Cuaderno de crítica literaria | José Ángel Cilleruelo

lunes, 21 de noviembre de 2016

El viejo camino, un hito en la poesía del siglo XIX


Sorprenden la nitidez y la rotundidad con que en los inicios del siglo XX se consolida en la poesía la experiencia del camino —independientemente de sus etapas o sus metas— como símbolo privilegiado de la existencia.
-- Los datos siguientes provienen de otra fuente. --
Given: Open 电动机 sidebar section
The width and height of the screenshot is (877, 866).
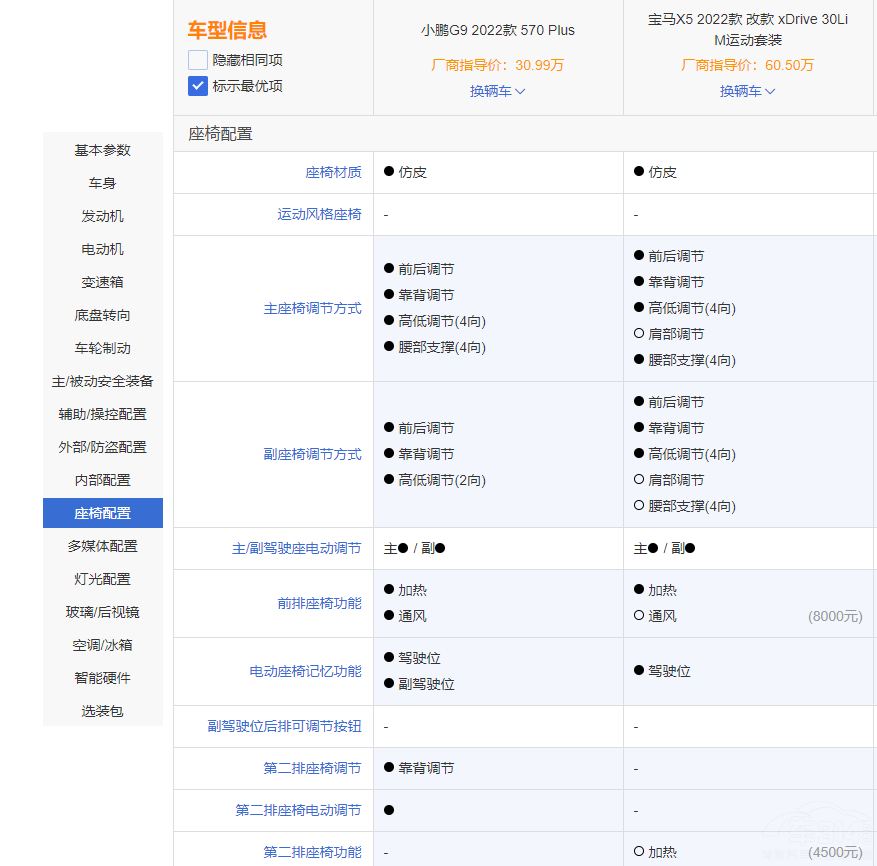Looking at the screenshot, I should [x=102, y=249].
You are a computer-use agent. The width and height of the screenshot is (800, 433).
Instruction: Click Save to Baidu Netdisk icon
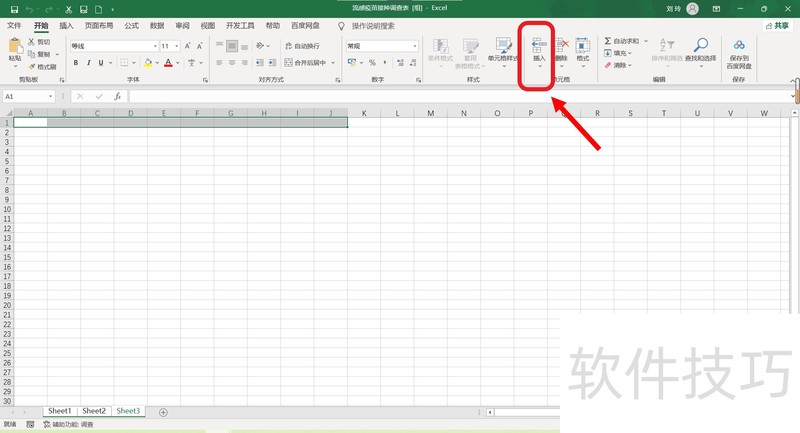pyautogui.click(x=739, y=45)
A cien años de distancia, los versos señeros en los que se acuñó esta metáfora suenan incluso a un tópico contemporáneo, no en vano saltaron de los libros originales a las antologías, a los libros de texto, a las citas de los entendidos, a los medios de comunicación de masas y hasta a las canciones de intérpretes populares.
   En 1911, el poeta alejandrino Constantinos Cavafis (1863-1933) escribió el célebre poema «Itaca», cuyos versos ensalzan el propio camino como finalidad única de la vida: «Cuando emprendas tu viaje a Itaca / pide que el camino sea largo / lleno de aventuras, lleno de experiencias...», pues «Itaca te brindó tan hermoso viaje. / Sin ella no habrías emprendido el camino. / Pero no tiene ya nada que darte». Pocos años antes un poeta español, Antonio Machado, había escrito aquellos versos memorables: «Yo voy soñando caminos / de la tarde. ¡Las colinas / doradas, los verdes pinos, / las polvorientas encinas!... / ¿A dónde el camino irá?». Y en esta pregunta resuenan los angustiosos ecos del existencialismo: el hombre frente a sí mismo, cara a cara con su impredecible camino. En ambos ejemplos de principios del siglo XX sorprenden, en efecto, los límites precisos y la extraordinaria densidad significativa del emblema simbólico; precisión y densidad que evocan, antes que el fruto fortuito de su época, el áureo broche de un lento proceso, intensificado tal vez en el siglo XIX.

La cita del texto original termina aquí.